■ Available data
# # # # # # #

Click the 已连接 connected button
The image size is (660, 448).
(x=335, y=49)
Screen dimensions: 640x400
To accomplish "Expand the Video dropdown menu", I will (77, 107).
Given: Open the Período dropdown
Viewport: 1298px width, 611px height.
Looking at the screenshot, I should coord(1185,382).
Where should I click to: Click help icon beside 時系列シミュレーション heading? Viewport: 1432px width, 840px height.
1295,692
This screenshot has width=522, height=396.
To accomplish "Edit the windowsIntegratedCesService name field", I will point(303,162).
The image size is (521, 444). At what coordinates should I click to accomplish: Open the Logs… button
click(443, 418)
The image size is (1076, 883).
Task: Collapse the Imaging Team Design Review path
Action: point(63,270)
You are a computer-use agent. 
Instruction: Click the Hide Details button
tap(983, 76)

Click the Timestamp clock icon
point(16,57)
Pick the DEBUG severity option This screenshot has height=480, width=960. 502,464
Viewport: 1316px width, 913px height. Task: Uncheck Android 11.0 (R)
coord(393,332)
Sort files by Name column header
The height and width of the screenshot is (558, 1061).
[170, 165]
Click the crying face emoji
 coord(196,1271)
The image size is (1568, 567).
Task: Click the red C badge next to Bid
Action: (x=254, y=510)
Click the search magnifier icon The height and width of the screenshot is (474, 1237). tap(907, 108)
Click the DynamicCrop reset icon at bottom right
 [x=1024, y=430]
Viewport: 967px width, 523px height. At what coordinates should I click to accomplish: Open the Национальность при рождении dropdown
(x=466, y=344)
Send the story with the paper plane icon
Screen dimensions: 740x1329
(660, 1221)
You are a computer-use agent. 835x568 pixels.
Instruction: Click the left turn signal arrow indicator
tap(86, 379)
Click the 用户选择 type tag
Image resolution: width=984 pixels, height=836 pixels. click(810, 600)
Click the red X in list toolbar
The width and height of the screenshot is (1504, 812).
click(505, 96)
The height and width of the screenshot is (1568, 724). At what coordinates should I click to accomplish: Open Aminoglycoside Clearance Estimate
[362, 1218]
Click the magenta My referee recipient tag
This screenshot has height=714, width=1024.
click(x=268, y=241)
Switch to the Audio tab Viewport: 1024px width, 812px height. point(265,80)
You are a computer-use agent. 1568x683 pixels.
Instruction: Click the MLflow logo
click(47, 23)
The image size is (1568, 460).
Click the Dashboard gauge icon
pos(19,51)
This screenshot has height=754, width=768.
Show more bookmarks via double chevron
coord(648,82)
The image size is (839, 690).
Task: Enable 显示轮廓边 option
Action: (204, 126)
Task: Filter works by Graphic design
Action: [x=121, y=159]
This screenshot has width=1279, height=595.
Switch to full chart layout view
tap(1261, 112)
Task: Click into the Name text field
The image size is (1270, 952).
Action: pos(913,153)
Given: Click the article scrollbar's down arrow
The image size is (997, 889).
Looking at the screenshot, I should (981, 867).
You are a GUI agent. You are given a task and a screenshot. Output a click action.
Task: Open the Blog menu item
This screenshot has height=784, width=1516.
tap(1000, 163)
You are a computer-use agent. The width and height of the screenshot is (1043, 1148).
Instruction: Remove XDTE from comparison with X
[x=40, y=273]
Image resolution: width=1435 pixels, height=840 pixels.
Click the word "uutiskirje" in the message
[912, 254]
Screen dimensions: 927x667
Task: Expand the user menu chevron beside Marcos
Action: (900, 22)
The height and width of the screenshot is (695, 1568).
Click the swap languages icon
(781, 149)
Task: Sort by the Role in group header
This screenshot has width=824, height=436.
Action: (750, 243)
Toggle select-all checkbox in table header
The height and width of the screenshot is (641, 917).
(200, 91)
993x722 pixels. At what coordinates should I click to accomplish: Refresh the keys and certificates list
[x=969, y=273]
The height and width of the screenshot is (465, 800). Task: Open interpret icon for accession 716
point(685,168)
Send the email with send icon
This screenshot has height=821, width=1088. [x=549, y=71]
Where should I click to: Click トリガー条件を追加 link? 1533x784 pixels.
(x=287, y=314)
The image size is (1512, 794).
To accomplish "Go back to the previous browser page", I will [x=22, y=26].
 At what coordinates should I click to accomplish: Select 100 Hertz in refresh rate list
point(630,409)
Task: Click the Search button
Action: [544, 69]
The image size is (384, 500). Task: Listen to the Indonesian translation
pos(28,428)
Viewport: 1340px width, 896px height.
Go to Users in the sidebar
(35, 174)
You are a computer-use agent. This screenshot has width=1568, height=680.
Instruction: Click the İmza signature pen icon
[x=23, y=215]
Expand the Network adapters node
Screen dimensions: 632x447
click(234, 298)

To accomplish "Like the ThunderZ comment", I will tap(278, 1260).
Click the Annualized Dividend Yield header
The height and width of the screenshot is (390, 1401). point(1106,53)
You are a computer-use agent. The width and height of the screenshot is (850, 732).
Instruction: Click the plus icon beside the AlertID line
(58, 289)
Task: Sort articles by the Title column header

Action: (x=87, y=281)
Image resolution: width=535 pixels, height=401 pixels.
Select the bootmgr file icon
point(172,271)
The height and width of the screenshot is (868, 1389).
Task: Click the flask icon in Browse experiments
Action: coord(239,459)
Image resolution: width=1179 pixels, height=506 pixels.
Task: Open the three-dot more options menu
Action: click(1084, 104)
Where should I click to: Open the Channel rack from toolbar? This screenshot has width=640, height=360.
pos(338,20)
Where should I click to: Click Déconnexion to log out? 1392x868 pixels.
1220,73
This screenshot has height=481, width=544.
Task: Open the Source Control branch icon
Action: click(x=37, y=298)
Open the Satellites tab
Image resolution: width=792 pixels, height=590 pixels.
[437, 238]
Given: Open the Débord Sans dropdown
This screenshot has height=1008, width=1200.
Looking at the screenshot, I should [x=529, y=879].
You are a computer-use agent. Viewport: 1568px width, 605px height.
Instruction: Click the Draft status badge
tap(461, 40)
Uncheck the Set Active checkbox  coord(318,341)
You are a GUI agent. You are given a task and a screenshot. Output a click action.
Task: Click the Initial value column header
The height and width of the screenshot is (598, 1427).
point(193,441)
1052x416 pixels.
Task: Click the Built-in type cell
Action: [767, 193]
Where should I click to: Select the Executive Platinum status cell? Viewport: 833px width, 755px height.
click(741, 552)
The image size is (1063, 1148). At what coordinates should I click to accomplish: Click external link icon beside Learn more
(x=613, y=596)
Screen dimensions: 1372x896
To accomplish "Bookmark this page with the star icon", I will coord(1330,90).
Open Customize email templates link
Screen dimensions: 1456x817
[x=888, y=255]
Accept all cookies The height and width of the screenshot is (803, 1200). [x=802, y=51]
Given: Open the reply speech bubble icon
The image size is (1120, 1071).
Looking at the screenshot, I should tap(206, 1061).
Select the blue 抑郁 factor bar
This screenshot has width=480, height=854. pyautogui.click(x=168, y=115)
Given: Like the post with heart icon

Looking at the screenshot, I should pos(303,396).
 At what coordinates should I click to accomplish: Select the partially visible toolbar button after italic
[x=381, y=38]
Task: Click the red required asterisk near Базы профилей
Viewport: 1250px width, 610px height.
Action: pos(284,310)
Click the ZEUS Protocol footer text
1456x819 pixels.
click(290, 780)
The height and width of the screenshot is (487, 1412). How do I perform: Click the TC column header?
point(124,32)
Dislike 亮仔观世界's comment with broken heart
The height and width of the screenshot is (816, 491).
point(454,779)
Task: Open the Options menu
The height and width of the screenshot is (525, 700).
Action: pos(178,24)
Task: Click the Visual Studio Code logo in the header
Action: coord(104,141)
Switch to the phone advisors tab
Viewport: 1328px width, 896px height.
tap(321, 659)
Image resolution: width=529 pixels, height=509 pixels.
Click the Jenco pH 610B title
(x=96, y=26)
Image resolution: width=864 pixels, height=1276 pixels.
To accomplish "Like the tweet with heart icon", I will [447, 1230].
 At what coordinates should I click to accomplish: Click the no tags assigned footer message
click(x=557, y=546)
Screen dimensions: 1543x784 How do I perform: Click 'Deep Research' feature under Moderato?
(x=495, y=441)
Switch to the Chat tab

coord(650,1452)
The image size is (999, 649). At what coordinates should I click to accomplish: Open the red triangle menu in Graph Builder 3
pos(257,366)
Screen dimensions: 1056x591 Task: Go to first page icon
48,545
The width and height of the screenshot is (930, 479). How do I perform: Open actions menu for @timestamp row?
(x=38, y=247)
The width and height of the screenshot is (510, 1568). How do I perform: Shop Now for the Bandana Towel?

# # # # # # #

■ Work request
Show the lines above that have the word "computer".

■ Written answer
You are a computer-use agent. 
You are a computer-use agent. 835x568 pixels.
You are a computer-use agent. 1568x683 pixels.
You are a computer-use agent. The width and height of the screenshot is (1043, 1148).
You are a computer-use agent. This screenshot has width=1568, height=680.
You are a computer-use agent. The width and height of the screenshot is (850, 732).
You are a computer-use agent. Viewport: 1568px width, 605px height.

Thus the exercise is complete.